While the @ synonym is nice to know about (thanks for that), I still find head easier+faster to type (no Shift chord, no reaching for the number row). Maybe surprising, since I'll be reaching up around that area for the ~ anyway, but I can type head without thinking about it and then I'm free to focus on ~4 or whatever. On the other note, I still can't get git symbolic-ref --delete to work with any variation on the symbolic-ref name or its contents, even if the contents look like ref: refs/heads/my-feature.
It's not the contents, it's the refname itself. names outside the refs/ hierarchy are for internal use, as I say the rejection of those is spotty, git doesn't want to make it impossible to use them, just annoying enough to get you to reconsider. To delete the ref named head, delete .git/head or if you've done a git pack-refs --all that won't exist, edit the lines out of .git/packed-refs
Thanks for clarifying. That helped me realize I could create my ref as refs/heads/head and get the behavior I expected.

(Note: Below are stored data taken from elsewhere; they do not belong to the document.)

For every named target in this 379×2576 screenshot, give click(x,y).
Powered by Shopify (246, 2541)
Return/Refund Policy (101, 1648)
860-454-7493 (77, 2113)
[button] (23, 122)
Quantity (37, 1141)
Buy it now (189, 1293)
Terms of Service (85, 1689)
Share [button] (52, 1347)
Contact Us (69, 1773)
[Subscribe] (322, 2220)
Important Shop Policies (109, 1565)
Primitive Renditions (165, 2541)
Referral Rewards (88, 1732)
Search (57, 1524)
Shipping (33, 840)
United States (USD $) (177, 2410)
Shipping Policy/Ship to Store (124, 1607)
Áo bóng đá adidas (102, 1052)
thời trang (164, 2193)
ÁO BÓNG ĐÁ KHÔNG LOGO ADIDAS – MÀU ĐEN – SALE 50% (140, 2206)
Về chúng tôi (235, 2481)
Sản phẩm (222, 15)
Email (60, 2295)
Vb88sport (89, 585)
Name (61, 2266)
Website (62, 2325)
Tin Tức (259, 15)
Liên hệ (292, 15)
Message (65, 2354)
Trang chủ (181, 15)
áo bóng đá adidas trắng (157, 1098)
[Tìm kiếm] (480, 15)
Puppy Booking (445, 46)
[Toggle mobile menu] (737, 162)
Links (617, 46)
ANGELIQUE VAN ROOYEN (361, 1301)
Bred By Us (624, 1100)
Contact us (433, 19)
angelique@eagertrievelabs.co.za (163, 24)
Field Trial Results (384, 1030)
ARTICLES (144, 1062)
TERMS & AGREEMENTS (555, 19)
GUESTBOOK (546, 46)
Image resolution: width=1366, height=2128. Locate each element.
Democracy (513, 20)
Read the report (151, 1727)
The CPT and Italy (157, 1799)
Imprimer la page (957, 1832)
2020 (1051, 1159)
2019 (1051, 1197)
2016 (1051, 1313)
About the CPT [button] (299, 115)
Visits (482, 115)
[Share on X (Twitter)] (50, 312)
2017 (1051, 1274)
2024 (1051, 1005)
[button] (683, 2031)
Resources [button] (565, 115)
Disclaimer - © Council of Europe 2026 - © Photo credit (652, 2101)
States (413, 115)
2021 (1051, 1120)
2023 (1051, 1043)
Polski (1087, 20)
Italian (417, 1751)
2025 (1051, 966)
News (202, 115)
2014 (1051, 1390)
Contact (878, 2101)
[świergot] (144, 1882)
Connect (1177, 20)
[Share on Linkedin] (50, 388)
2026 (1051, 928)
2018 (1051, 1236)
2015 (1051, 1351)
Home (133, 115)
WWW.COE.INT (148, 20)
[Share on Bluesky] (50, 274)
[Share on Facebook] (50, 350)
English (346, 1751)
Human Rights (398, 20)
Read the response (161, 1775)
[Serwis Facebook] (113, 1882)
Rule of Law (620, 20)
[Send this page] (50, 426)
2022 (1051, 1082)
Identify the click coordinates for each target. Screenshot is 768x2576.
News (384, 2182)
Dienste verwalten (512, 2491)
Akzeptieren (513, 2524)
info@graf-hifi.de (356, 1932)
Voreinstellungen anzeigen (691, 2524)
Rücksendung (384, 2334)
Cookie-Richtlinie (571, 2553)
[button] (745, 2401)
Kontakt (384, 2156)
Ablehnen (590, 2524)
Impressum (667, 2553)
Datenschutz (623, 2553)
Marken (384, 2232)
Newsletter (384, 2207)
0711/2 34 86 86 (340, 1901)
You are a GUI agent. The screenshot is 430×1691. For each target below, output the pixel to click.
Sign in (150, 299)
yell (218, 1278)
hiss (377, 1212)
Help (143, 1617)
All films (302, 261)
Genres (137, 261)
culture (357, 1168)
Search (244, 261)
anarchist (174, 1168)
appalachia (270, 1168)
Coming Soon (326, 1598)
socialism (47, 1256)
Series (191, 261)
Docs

That's a good idea, but make it a tag, git symbolic-ref refs/tags/head HEAD. Making it a branch will cause git checkout to "attach" HEAD to it, to making HEAD a symbolic ref to it so when git commit updates HEAD the ref redirects the update to the branch tip.
Ah, good call. I tried it out, checking out head as a branch, adding something, then attempting git commit, and got: fatal: multiple updates for 'HEAD' (including one via symref 'refs/heads/head') are not allowed. Changing it to a tag works better.